Family data are commonly used data structure in genetic analysis. To account for correlations
among individuals within the same family, a generalized least squares (GLS) method was
developed for testing SNP single-locus and epistasis effects of a quantitative trait based on an
extended Kempthorne model that allows Hardy-Weinberg disequilibrium and linkage
disequilibrium. Within each family, each individual is assumed to have a common phenotypic
variance, and a common phenotypic covariance is assumed for each pair of individuals.

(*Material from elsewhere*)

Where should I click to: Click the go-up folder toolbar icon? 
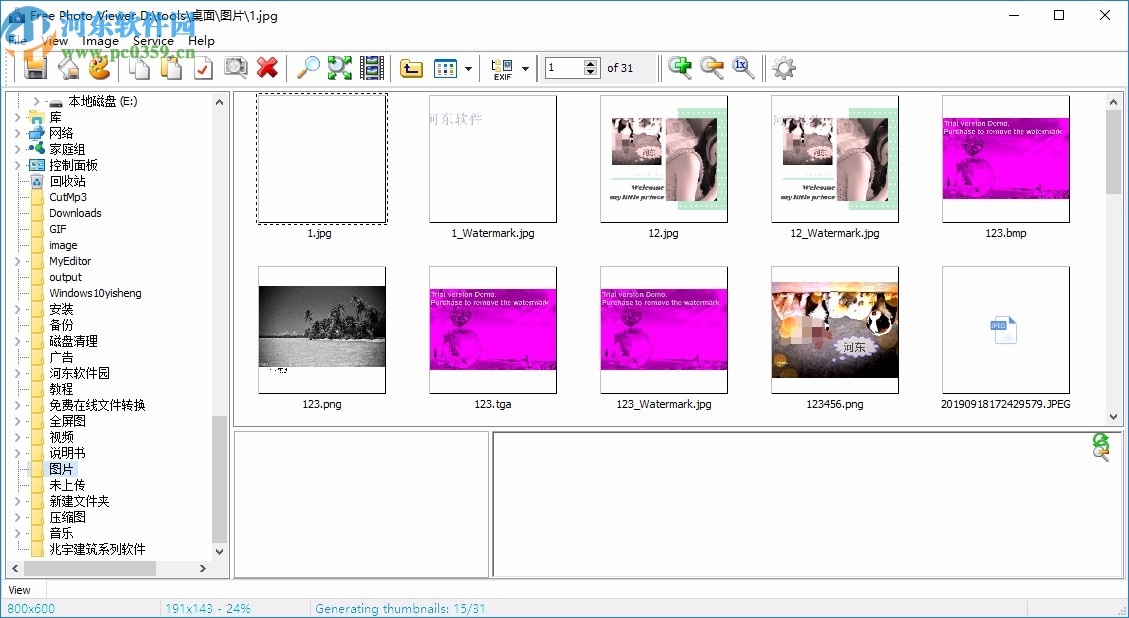pyautogui.click(x=414, y=67)
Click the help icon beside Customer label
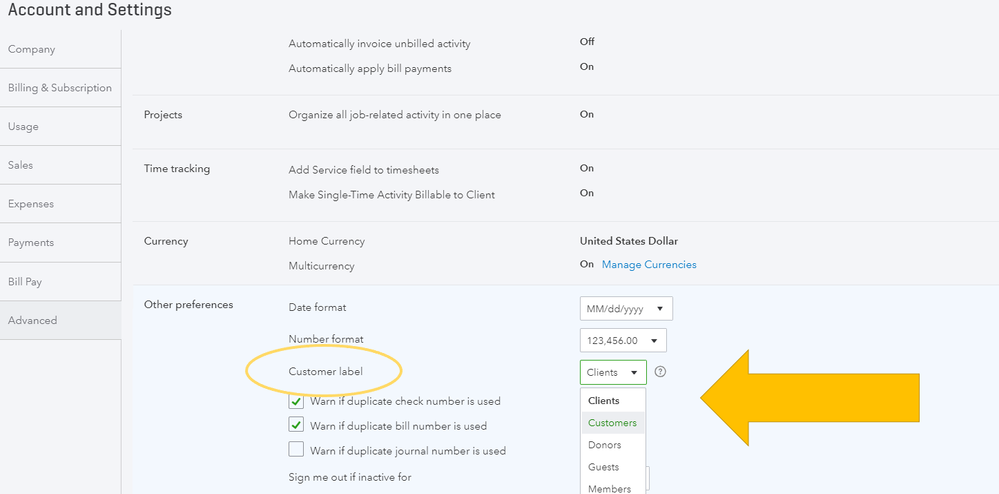Screen dimensions: 999x494 pyautogui.click(x=660, y=372)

Simplified formulations were derived for the inverse of the phenotypic variance-covariance
matrix so that matrix inversion, the most computationally intensive operation of the GLS
method, is no longer needed. Based on this GLS method, statistical tests were developed to test
three single-locus effects for each SNP and five pairwise effects for each pair of SNPs. The three
single-locus effects are SNP marker effect, additive and dominance effects, and the five pairwise
effects are two-locus interaction, additive × additive, additive × dominance, dominance ×
additive, and dominance × dominance effects. The method for epistasis testing can be a useful
tool to understand the exact mode of epistasis, to assemble genome-wide SNPs into an epistasis
network, and to assemble all SNP effects affecting a phenotype using pairwise epistasis tests.